The RCVS recently [16 July 2021] launched a six-week consultation on a proposed new set of standards and methodology to be used when accrediting UK and international veterinary degrees, and is encouraging members of the professions to have their say on the future of how veterinary surgeons are educated, trained, and prepared for life as a professional veterinary surgeon upon graduation.
The consultation, which was approved at the June meeting of RCVS Council and runs until 5pm on Friday, 27 August 2021, is asking for feedback on a set of new accreditation standards which the College will use upon assessing the quality of veterinary degree programmes, as well as the methodology which will be used to evaluate whether these standards are being met. Full details about the consultation, including a link to the online questionnaire, are available on its dedicated webpage.
Dr Sue Paterson (pictured), RCVS Council Member and Chair of the RCVS Education Committee, explains: “These proposed new standards are the culmination of a lengthy review process starting in September 2019 in which we have looked at international best practice, best practice from other healthcare fields and engaged with stakeholders to conduct a root-and-branch review of how we can better assure the quality of veterinary degrees, and the outcomes for our veterinary students.
“We believe that the new standards provide a new approach to assessing veterinary degrees and have the flexibility to apply across different curriculum and programme delivery models within vet schools, and so play a more significant role in driving quality improvement and educational innovation as well as assurance in the regulatory context.
“In addition, the new standards meet some of the key strategic aims of the RCVS around bolstering diversity and inclusion policies in all aspects of veterinary life; ensuring there is appropriate health and welfare support for students and faculty members; inculcating a reflective, learning culture within the veterinary professions; and ensuring that continuous quality improvement is integrated within veterinary schools.”
There are 75 individual standards that are organised around six overarching domains. These are:
1. The Learning Environment
2. Organisation Culture and Values
3. Education Governance and Quality Improvement
4. Supporting Students
5. Supporting Educators
6. Curricula and Assessment
In addition to the standards, the consultation is also asking for feedback from the professions on a new methodology which sets out how the RCVS will determine if a veterinary degree programme meets the standards – from the evidence-gathering and review process before an accreditation visitation, to the visitation itself, to the post-visitation evaluation process.

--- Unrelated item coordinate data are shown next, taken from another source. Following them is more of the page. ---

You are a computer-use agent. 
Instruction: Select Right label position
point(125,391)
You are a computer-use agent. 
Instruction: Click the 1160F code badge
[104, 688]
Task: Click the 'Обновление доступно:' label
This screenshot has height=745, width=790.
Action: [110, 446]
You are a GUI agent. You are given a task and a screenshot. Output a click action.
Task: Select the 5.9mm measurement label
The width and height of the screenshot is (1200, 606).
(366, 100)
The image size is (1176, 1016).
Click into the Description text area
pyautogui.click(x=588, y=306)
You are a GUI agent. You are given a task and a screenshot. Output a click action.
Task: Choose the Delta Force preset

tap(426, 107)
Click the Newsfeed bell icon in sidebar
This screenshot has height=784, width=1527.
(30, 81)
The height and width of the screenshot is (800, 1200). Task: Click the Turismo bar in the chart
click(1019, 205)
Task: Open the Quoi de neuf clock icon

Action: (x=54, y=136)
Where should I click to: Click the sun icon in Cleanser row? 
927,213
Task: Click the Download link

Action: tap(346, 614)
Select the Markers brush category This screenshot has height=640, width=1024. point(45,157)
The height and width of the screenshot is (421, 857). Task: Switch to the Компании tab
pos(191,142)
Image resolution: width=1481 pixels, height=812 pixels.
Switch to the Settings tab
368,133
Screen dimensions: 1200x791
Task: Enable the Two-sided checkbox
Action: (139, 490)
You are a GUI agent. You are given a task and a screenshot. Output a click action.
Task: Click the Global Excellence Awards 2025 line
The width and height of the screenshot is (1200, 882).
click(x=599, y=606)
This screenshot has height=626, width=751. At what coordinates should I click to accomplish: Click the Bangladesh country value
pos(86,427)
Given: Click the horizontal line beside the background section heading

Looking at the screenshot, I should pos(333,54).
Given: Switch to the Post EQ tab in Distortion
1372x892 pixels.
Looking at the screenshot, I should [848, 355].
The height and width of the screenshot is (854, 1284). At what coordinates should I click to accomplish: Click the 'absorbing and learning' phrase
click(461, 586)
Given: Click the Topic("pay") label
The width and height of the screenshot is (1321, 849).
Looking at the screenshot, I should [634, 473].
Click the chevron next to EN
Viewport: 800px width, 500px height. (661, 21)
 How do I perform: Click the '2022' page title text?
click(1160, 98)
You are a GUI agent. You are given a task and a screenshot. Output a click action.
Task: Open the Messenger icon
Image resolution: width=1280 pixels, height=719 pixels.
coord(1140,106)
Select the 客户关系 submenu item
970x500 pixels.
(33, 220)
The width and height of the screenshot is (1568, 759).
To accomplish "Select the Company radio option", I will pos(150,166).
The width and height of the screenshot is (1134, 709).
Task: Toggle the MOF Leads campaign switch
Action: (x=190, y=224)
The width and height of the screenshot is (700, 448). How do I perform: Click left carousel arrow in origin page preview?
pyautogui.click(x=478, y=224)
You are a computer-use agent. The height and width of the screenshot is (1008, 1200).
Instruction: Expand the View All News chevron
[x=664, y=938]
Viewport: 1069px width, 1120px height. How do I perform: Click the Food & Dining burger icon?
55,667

Dr Linda Prescott-Clements (pictured), the RCVS Director of Education, adds: “We are proposing to move from a process previously based primarily on the consideration of ‘inputs’ (such as formal policies and procedures) to a hybrid approach which increasingly considers evidence on the outcomes of the programme when evaluating whether standards are being met. This approach provides a greater degree of assurance, with sufficient flexibility for schools to be able to demonstrate that educational standards are being achieved across different models of programme delivery, including ‘traditional’ university settings, community-based or distributed partnerships and work-based approaches.
“Our new proposals also describe a more risk-based approach to accreditation. This means that established schools which routinely collect and submit robust evidence of quality and clearly demonstrate positive outcomes may have a more focused in-person visit from our accreditation panel, than perhaps a new school which is at an earlier stage in the collection of such evidence. Our annual monitoring data will also allow us to recognise emerging issues early and take action when required.”
The new standards and methodology have been published as separate PDF documents for ease of reference on our website with additional information annexed, including RCVS policy and guidance on extra-mural studies, definitions around what is meant by ‘clinical education’ and an accreditation event rubric, which is the table by which the evidence provided as part of a visitation process will be assessed.
Responses to the consultation are welcomed via an online questionnaire not only from veterinary surgeons but also veterinary students, veterinary nurses, other members of the practice team and representatives of veterinary organisations and other stakeholder groups. All individual responses can be submitted anonymously and must be submitted by 5pm on Friday, 27 August 2021.